Der Branchenkenner geht nicht davon aus, dass die Prämien für die Autohaftpflicht sinken werden: «Sie werden im Gegenteil eher steigen, damit die Versicherer ihr Kaskogeschäft bei Bedarf noch stärker quersubventionieren können.»
Dazu passt die Tatsache, dass keine der acht angefragten Versicherungsgesellschaften dem K-Tipp verraten will, was sie bezüglich Prämienhöhe bei der Fahrzeughaftpflicht plant. Wer die Prämien senken will, hätte eigentlich keinen Grund, dies zu verschweigen.
Autoversicherung: Vergleichen Sie regelmässig die Prämien
Wer die Autoversicherung wechselt, kann oft mehrere Hundert Franken pro Jahr sparen.

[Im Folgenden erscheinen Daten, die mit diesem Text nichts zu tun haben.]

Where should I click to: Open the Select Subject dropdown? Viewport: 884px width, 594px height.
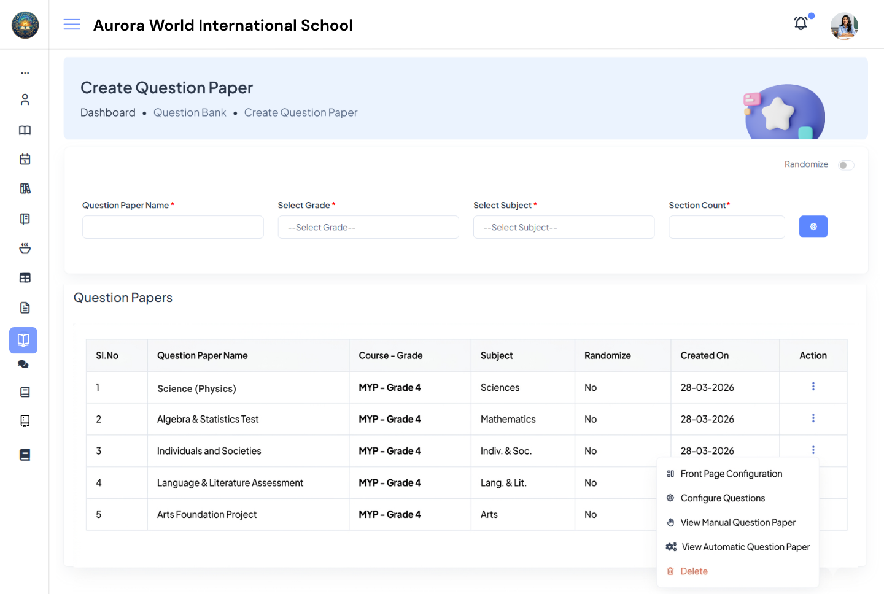point(564,227)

Das zeigen Untersuchungen von K-Tipp und seiner Partnermagazine (K-Tipp 10/2023, «Saldo» 12/2022, «K-Geld» 4/2022). Ein Prämienvergleich lohnt sich nicht nur beim Kauf eines neuen Autos, sondern auch vor Ablauf des bestehenden Versicherungsvertrags. So gehen Sie vor:
- Erfassen Sie direkt auf den Internetseiten der Versicherungen die verlangten Angaben zu Ihrer Person und zu Ihrem Fahrzeug inklusive Typenscheinnummer (zu finden im Fahrzeugausweis).
- Wählen Sie nur Deckungen, die Sie brauchen. Verzichten Sie zum Beispiel auf eine Deckung bei Marderschäden, falls Ihr Auto nachts meist in einer geschlossenen Garage steht.

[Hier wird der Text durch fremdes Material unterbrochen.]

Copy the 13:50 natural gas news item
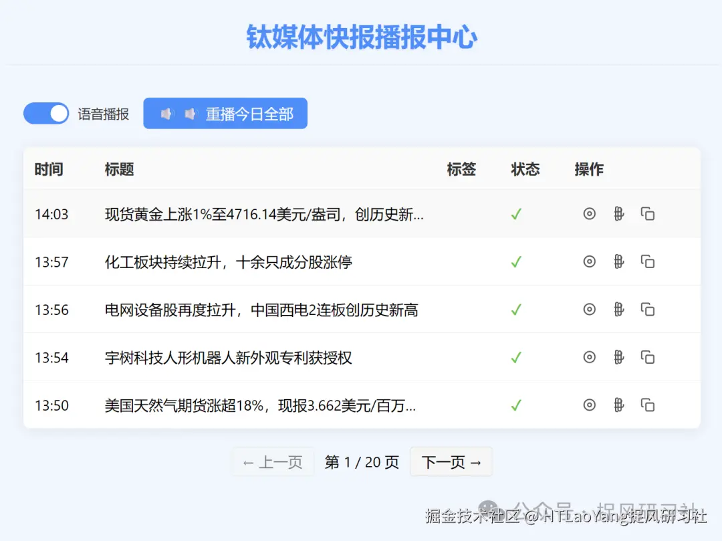The image size is (722, 541). pyautogui.click(x=647, y=405)
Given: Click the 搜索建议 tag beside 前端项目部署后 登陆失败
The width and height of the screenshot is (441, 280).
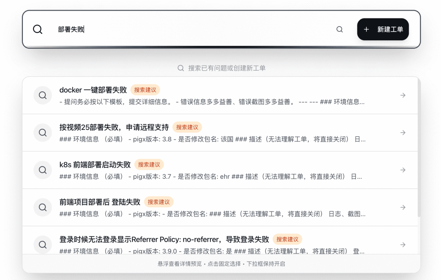Looking at the screenshot, I should click(x=158, y=202).
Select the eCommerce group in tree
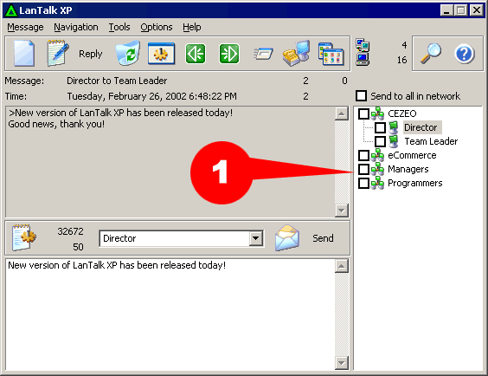488x376 pixels. click(x=412, y=155)
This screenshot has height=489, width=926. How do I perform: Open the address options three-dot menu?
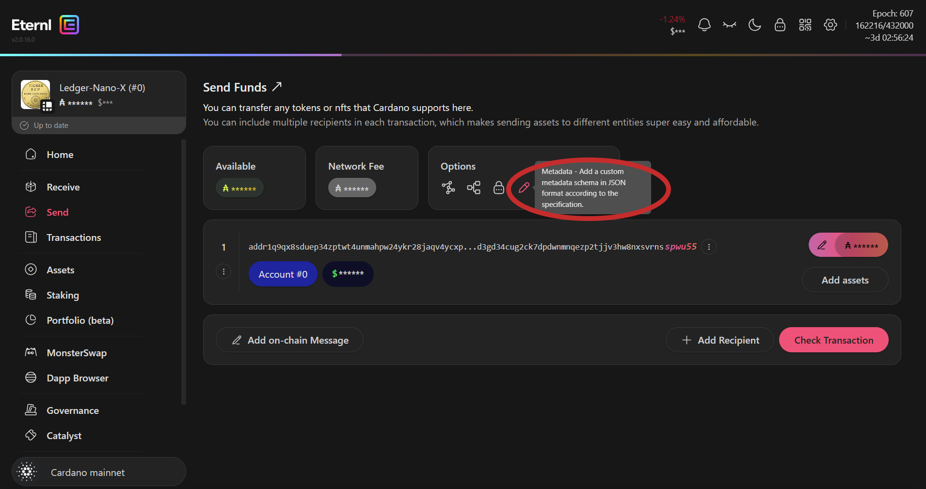point(709,247)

- Holen Sie bei den günstigsten Versicherern konkrete Offerten ein und prüfen Sie, ob die Deckungen Ihren Bedürfnissen entsprechen.
- Erkundigen Sie sich bei Ihrer bestehenden Versicherung, ob sie bereit ist, die Prämie auf das Niveau der günstigsten Offerte zu senken. Ist das nicht der Fall, nehmen Sie die beste Offerte an und kündigen Sie die bestehende Police auf Ende des Versicherungsjahres. Die Kündigungsfrist beträgt in der Regel drei Monate. Bei Verträgen mit mehr als drei Jahren Laufzeit darf man nach Gesetz auf Ende des dritten und jedes darauffolgenden Versicherungsjahres kündigen.
- Wer ein Auto kauft, sollte auch beim Markenhändler nach einer Versicherungsofferte fragen. Händler vermitteln Policen zum Teil zu besseren Konditionen als die Versicherungen selbst (K-Tipp 10/2023).